To assess the methylation status of the p73 gene locus, 0.2 µg of genomic DNA from cell lines or normal PBMC was digested with 20 U of either methylcytosine sensitive enzyme, HpaII (Promega), or its methylation resistant isoschizomer, MspI (Promega), for 3 hours at 37°C. The digests were phenol/chloroform extracted, ethanol precipitated, dried, and resuspended to 10 µL with 1X Tris-EDTA (TE) buffer. One tenth of the solution (20 ng of
DNA) was amplified by PCR using primers:
5'-GGGGACGCAGCGAAACCG-3' and 5'-CTGCAGCCGTCGCAGCC-3', which can amplify the potential
CpG island in exon 1. The PCR conditions were 1 cycle of 3 minutes at
95°C, 30 cycles of 30 seconds at 95°C, 40 seconds at 61°C,
40 seconds at 72°C, and 1 cycle of 3 minutes at 72°C. PCR
products were run on a 3% gel and visualized by staining with Et-Br.
Cell lines that did not express p73 were cultured with
5-azacytidine (5-AC; Sigma, St Louis, MO; a demethylation reagent), to
attempt to induce expression of p73. The U2OS, HL60, CEM,
ALL-Sil, and KOPT-K1 cell lines were cultured either with or without
5-AC at 0.5 to 3 µmol/L for 3 to 5 days.
| |
RESULTS |
Expression of p73 in hematopoietic malignancies.

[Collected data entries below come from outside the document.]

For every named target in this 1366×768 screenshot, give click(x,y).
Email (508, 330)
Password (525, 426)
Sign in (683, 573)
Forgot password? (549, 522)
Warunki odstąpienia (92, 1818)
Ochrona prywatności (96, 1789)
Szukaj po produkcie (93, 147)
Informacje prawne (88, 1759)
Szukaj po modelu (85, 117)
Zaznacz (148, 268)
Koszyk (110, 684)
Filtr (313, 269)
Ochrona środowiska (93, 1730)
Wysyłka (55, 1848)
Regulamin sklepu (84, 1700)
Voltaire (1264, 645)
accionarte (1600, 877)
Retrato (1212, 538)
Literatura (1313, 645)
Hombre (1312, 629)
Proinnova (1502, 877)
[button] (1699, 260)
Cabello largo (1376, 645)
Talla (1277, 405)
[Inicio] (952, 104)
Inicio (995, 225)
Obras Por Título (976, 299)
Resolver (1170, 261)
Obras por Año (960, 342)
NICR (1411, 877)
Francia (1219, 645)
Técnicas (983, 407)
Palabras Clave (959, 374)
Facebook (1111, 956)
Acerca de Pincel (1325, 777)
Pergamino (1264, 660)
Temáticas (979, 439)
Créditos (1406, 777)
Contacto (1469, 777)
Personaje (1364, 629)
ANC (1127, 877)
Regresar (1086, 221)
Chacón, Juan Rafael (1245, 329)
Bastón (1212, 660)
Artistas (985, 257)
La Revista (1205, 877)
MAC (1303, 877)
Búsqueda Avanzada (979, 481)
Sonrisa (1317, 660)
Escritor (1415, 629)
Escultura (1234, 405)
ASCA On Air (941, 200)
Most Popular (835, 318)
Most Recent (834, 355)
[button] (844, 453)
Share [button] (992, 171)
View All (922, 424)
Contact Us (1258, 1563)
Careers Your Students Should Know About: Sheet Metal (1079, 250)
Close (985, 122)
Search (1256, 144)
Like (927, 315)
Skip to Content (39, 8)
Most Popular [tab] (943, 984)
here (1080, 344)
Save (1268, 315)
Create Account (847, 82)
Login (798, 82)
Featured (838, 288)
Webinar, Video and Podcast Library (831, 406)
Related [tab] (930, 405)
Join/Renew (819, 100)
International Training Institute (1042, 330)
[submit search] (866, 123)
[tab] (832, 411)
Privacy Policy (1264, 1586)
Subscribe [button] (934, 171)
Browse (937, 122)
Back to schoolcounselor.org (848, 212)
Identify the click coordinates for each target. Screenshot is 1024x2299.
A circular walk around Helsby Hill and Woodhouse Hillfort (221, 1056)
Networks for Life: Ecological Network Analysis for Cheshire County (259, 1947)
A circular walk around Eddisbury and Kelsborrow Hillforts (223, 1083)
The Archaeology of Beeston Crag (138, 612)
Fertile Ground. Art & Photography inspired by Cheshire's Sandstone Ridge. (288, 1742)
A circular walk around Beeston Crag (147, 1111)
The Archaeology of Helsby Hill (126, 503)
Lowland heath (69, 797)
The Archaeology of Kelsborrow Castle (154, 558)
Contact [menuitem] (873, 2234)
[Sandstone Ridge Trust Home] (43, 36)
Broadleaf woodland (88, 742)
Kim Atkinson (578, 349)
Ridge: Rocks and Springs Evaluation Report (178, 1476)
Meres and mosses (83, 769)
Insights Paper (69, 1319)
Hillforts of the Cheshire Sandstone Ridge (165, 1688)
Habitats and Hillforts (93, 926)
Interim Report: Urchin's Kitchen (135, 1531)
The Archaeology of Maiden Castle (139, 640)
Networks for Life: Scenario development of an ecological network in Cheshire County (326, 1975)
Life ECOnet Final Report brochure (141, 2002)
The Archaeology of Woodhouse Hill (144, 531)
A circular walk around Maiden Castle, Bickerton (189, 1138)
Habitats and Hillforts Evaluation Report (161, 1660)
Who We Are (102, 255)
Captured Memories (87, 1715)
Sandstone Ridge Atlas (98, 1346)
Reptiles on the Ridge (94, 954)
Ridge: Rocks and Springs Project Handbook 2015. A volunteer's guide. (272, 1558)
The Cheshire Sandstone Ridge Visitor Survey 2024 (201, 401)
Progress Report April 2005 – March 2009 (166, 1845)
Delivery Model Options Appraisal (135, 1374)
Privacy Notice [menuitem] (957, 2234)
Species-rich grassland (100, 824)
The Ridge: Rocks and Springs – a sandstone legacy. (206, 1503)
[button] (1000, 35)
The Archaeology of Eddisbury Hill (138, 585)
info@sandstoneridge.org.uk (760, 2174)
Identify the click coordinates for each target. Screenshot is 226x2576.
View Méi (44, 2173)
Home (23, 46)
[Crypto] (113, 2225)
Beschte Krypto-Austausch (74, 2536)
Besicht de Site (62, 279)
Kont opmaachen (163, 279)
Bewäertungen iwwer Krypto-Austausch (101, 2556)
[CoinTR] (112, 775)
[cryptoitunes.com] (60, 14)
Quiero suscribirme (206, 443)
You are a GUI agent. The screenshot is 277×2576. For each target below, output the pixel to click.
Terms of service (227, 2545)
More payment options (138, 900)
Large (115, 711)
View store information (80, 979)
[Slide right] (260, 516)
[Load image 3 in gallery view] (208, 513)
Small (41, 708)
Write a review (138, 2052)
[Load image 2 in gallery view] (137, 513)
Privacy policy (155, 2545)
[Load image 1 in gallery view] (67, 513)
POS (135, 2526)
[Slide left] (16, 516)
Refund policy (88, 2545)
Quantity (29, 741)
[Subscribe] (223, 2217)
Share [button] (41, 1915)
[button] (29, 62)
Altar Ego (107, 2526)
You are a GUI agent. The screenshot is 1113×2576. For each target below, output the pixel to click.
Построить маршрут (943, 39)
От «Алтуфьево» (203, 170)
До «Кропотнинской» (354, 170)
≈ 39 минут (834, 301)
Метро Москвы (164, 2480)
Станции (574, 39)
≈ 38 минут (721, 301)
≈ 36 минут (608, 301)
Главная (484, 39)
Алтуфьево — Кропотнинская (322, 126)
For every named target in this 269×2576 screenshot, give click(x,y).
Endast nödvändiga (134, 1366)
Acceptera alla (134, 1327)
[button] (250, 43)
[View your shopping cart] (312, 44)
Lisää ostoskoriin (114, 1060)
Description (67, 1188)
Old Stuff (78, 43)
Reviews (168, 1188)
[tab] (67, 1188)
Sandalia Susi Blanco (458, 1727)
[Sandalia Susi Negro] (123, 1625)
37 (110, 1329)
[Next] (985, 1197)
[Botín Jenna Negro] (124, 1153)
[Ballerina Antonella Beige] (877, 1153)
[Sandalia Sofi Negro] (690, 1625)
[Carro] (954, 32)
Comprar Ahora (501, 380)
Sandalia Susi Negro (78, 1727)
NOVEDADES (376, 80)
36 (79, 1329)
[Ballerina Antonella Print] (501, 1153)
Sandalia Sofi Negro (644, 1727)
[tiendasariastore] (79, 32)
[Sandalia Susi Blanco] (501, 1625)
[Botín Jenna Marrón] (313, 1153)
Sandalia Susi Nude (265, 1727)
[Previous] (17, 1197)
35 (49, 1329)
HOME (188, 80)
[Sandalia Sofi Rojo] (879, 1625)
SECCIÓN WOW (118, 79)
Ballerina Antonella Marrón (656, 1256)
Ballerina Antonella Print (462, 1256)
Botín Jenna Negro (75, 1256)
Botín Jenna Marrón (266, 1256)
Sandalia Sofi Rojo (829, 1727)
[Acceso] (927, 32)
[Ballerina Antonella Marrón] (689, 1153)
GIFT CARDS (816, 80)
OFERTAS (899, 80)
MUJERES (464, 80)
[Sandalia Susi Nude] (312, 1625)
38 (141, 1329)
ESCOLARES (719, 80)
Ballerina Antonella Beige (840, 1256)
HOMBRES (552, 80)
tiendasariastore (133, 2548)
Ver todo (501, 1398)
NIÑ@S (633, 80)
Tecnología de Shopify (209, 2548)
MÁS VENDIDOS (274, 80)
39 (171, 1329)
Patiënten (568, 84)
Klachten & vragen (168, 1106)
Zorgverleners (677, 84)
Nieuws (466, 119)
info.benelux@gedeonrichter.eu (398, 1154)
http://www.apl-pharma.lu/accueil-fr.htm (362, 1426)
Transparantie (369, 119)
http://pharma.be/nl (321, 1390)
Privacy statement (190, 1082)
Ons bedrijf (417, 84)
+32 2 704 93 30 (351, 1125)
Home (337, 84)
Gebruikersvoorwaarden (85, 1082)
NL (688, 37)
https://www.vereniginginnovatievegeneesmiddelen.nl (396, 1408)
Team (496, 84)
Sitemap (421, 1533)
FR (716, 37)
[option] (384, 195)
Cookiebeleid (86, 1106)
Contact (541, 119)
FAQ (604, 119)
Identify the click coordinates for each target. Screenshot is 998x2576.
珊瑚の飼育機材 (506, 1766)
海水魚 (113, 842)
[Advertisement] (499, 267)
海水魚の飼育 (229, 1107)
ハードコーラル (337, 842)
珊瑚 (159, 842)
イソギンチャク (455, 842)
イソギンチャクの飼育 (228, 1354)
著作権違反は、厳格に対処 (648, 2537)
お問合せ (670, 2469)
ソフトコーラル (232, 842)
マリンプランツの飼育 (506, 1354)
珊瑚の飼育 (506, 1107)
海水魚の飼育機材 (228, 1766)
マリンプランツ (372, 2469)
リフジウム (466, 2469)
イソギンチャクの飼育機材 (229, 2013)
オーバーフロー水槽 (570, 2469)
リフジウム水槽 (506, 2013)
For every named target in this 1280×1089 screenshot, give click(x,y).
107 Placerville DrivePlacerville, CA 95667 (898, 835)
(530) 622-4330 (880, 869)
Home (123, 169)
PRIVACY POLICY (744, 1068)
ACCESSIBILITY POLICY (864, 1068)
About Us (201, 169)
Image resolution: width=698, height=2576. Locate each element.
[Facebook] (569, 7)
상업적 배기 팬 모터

To investigate the possibility of genetic alteration of p73 in
leukemias/lymphomas, we performed semiquantitative RT-PCR in cell lines
and clinical samples. Each RT-PCR was repeated 2 or 3 times for each
sample with consistent results. Representative results are shown in
Fig 1 and the data are summarized in
Tables 1 and 2. Thirteen of 21 T-ALL/LBL, 5 of 7 pre-B/B-ALL, 9 of 10 B-NHL, and 8 of 9 AML cell
lines were positive for p73 expression by RT-PCR, while
p73 expression was detectable in all nonhematopoietic cancer
cell lines (17 of 17). We also examined the expression of p73
mRNA in fresh ALLs and B-NHLs from patients. Representative results are
shown in Fig 2 and the data are
summarized in Table 3. We found p73-positive
samples in 16 of 23 pre-B-ALL and 5 of 8 T-ALL/LBL, and 5 of 8 B-NHL,
while 13 of 39 samples (33%) of ALLs/B-NHLs had negligible or low
expression of p73 in total. Low expression was arbitrarily set
at less than 1/10 of the level in HL60 cells (<0.1), and an
expression level of less than 1/100 of that in the HL60 cells (<0.01)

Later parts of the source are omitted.